One problem facing the companies that make virtual-reality technology, such as Facebook-owned Oculus VR, is a lack of true “presence.” When you strap on VR goggles and drop into a digital environment, you can’t see or interact with your real-life hands.
At this year’s Game Developers Conference in San Francisco, Sony Computer Entertainment, the tech giant’s video game division, showed off its solution. The latest version of its Morpheus VR headset works in coordination with PlayStation Move controllers to allow the wearer to use his or her hands.
Sony has been experimenting with virtual reality technology for years, long before Oculus founder Palmer Luckey put together his first Rift prototype. Sony used its PlayStation Eye and PlayStation 3 console to test head-tracking technology in the mid-2000s and later built prototype head-mounted displays, known as HMDs. One of the reasons why Sony has been able to commit to an early 2016 release date for its consumer VR product is because of its extensive research and development in the field.
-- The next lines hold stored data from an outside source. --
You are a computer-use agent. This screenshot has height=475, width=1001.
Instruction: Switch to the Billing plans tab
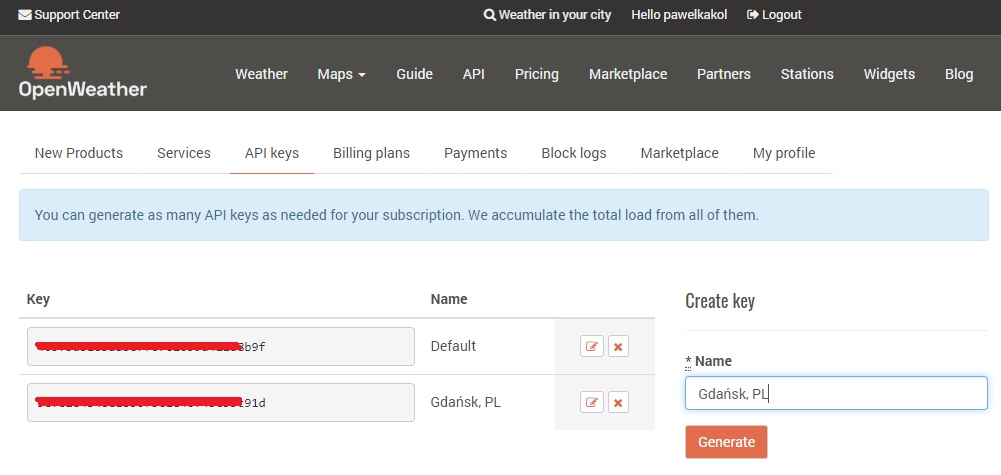371,153
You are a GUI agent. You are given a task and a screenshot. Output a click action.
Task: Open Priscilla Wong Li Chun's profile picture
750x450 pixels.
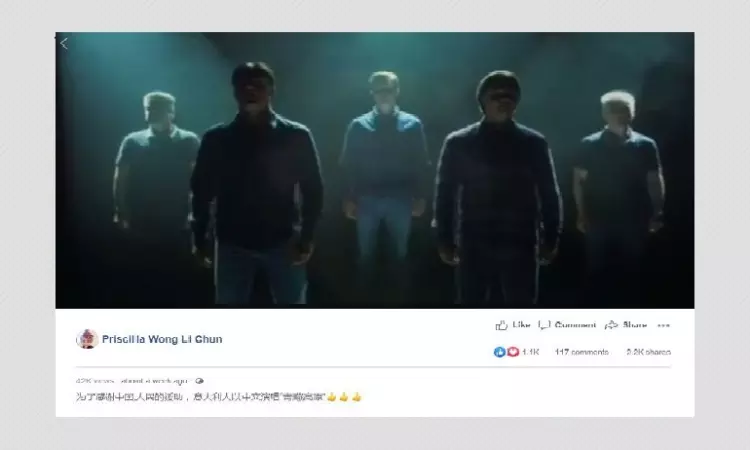click(87, 339)
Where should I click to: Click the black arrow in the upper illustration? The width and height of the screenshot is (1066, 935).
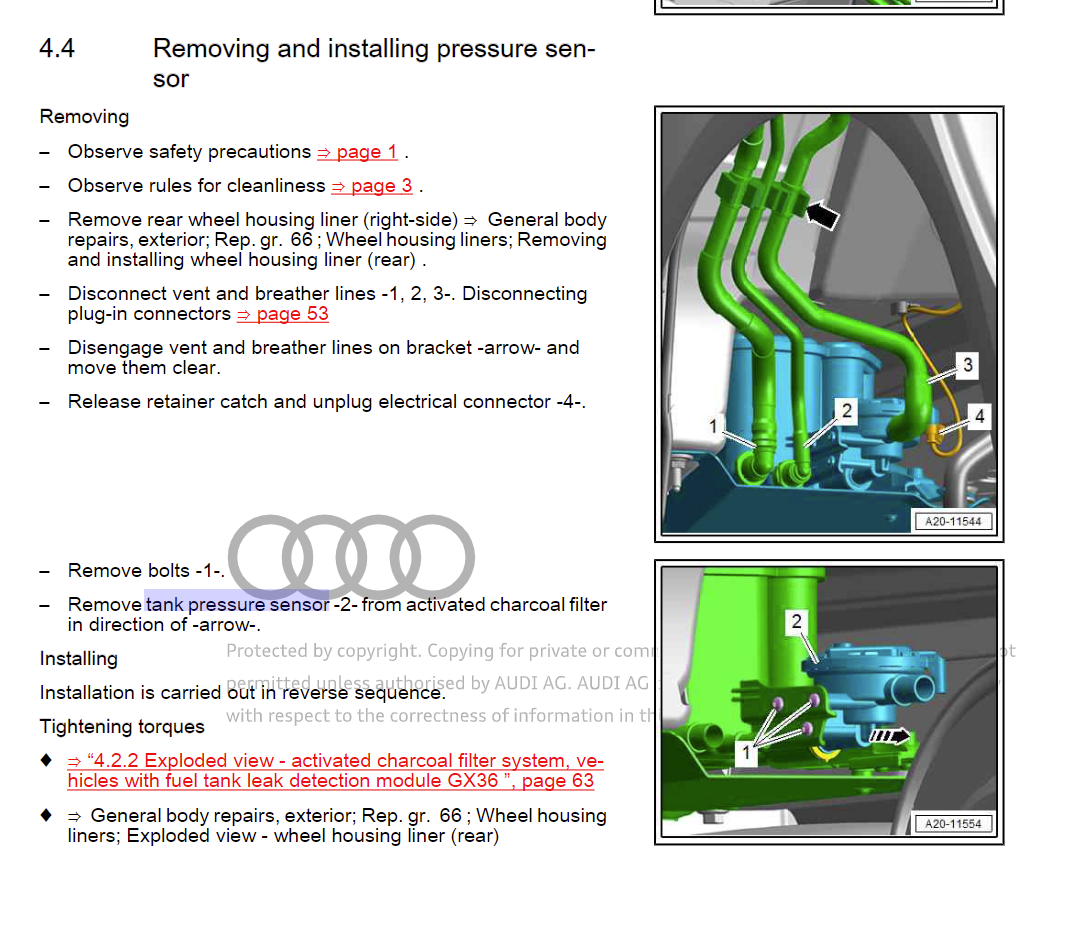pyautogui.click(x=822, y=214)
But key to the company’s VR bid is achieving adoption among its existing customers—those that own PlayStation gaming consoles. Instead of competing with that revenue stream, Sony would rather bring virtual reality technology to customers by creating an experience that marries the two.
“We don’t believe that VR is necessarily going to replace the conventional games that people have been playing and developers have been making for over 25 years,” says Shuhei Yoshida, president of Sony Computer Entertainment Worldwide Studios. “VR will give developers another way to entertain people. You’ll see even more variety of gaming experience by having the VR option.”
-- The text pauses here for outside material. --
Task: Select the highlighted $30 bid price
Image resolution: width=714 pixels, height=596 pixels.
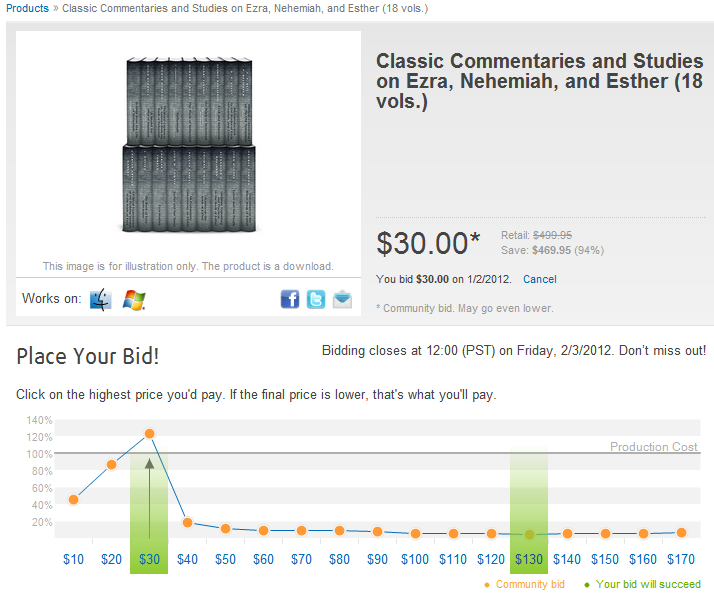Action: (x=149, y=559)
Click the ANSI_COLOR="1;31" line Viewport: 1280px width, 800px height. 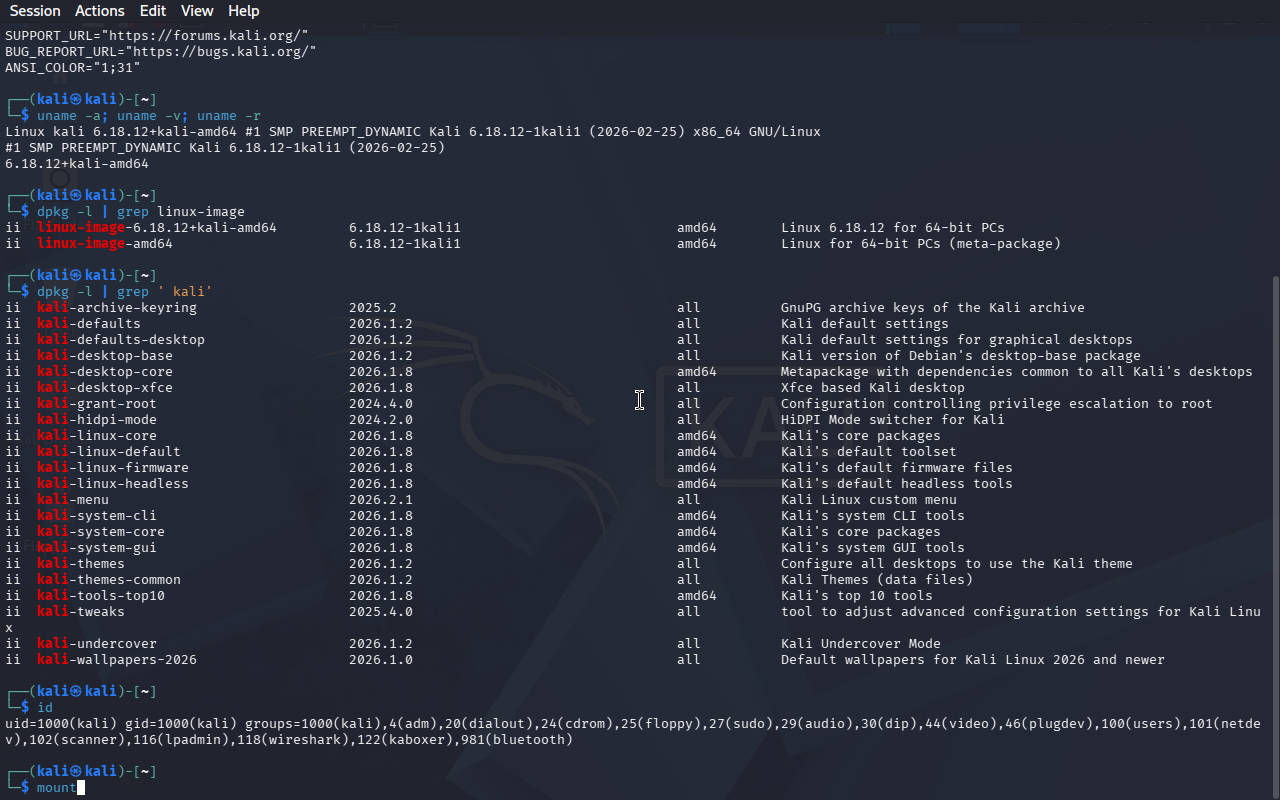pos(72,67)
Its demonstrations at GDC were a preview of that strategy. Two games—London Heist, about a diamond robbery gone bad, and The Deep, which pits you mano-a-mano against a shark with only a cage for protection—showed off experiences that prompted the VR wearer to stand up, sit down, and lean. Sony says it has worked with partners as diverse as NASA and automakers to explore different virtual-reality gameplay experiences.
Sony is also betting that a plug-and-play approach will help spur adoption of its VR bundle among console owners. “When you buy a Morpheus kit and connect it to your PS4, it just works without needing to set up any drivers or download anything,” says Richard Marks, senior director of research and development at Sony Computer Entertainment. “We want people to have a very easy gameplay experience. Since everybody’s PS4 is exactly the same, it’s easier for developers to make sure that the games and experiences they create are great for all consumers.”
There is still much work to be done as Sony heads toward a global consumer launch for Morpheus. The company continues to refine its VR headset—the latest version carries a 5.7-inch OLED display—and it is collaborating with game developers to invent new experiences with the technology. “VR is such a new medium that developers have to learn how to design around the new paradigm to create great experiences,” Yoshida says. “That requires a lot of learning and communication with developers.”
And consumers. A key factor in selling virtual reality? Unless you physically try it, it’s a technology that’s hard to wrap your head around.
“Getting millions of people to understand how amazing VR experiences are is a big challenge,” Yoshida says. “We start with events like GDC where we let people try it, get excited about it, and tell their friends.”